OO Basics: Create the right object

Most people learn structured programming before they are exposed to object oriented programming. That's just the nature of the beast, since you need to learn the basics of a language before you can move on. At least that's the latest theory. The problem with structured programming is you learn to use flags to signal changes in state. You then end up with ifs and switches all over the code. For example

if (item.isTaxable()) {
item.setCost(item.getCost *= TAX_RATE);

The root of the problem is that you only have one kind of Item.

public class Item {
private boolean taxable;

public boolean isTaxable() {
return taxable;

where two types are needed:

public interface Item {
double getTax();

public class TaxableItem implements Item {
public double getTax() {
return cost * TAX_RATE;

public class NontaxableItem implements Item {
public double getTax() {
return 0;

You also have a problem with how the object is created:

Item item = new Item(true);

Say you are implementing a shopping cart, and as the user adds items to the cart, the correct type of item is added. Then at the end, you can calculate tax for the taxable items because the cart already contains the right kind of item.
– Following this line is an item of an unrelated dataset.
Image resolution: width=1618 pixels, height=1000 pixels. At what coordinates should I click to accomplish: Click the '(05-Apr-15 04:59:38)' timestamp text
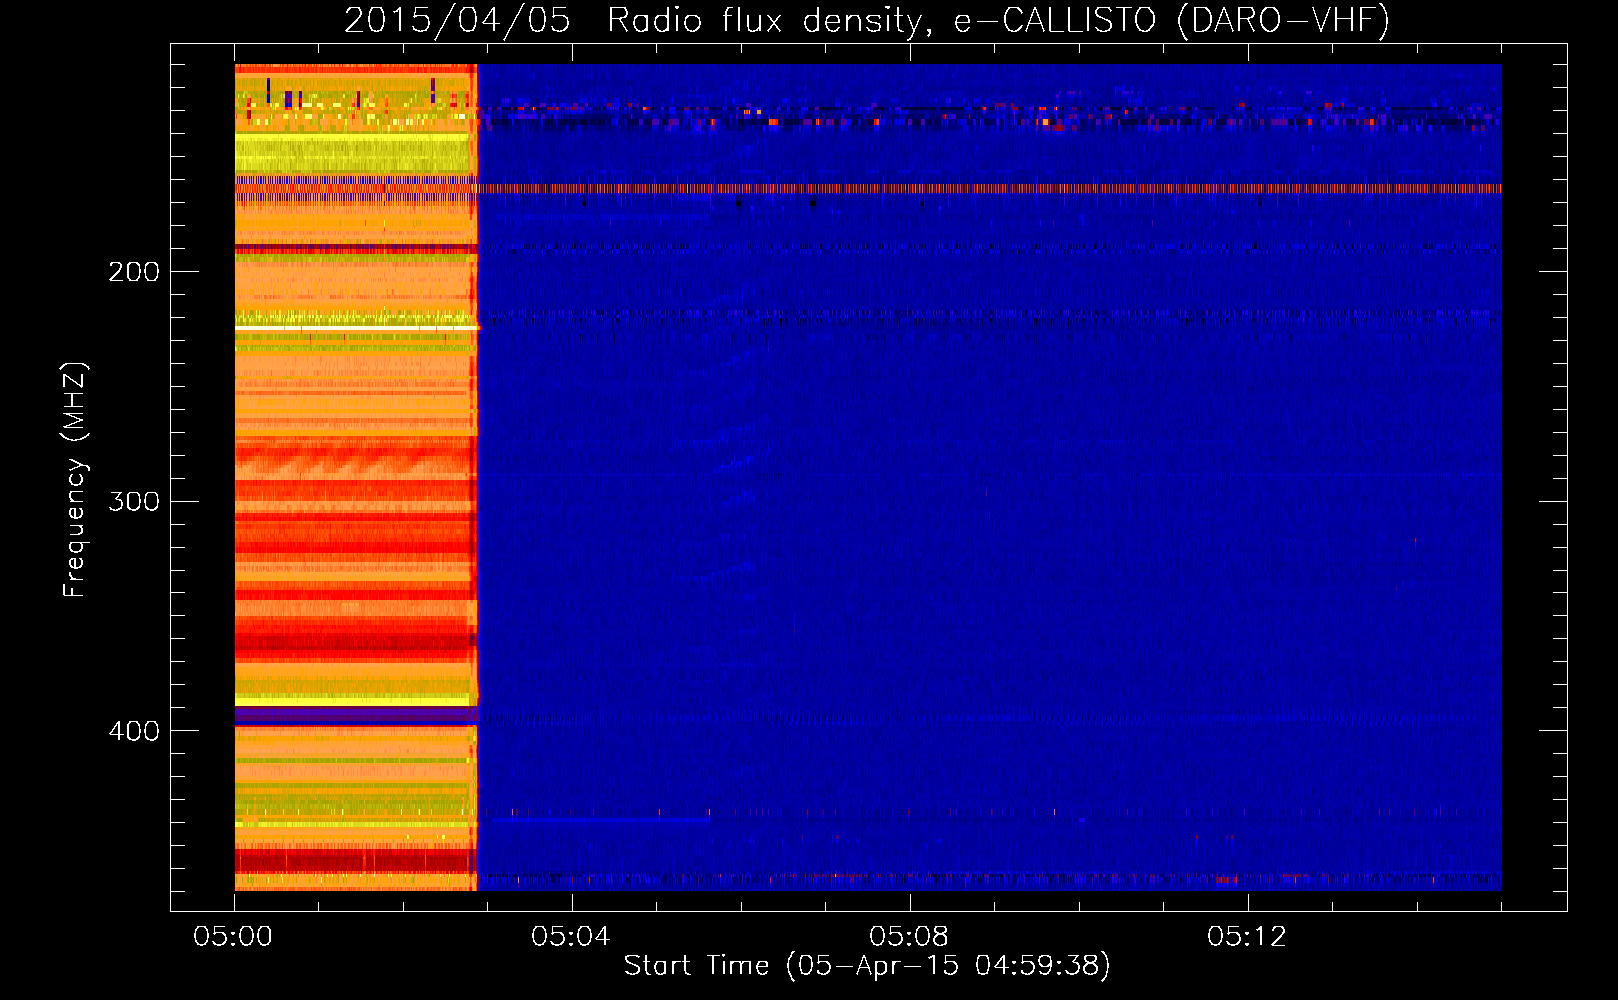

Now there are no ifs in the domain code:

for (Item item : cart.items()) {
tax += item.getTax();

The moral: a lot of ifs and their accompanying headaches go away when you take the effort to create the right object.


Karl the Pagan said...

I really like the technique of returning a zero/empty valued constant. Not only can it simplify the higher-level logic surrounding your data structures as you demonstrate, but it is a good way to slim down the memory use of your objects by coding to the most common use case.

For example Sun's LogRecord has fields describing calling class and method, parameters, and the specific level (when the normal use case is "info"). So I would reduce the record to only message, threadId, and millis time. Other fields can be made use of by subclassing.

darose said...

Good post, Curtis. Good rule of thumb for me to remember!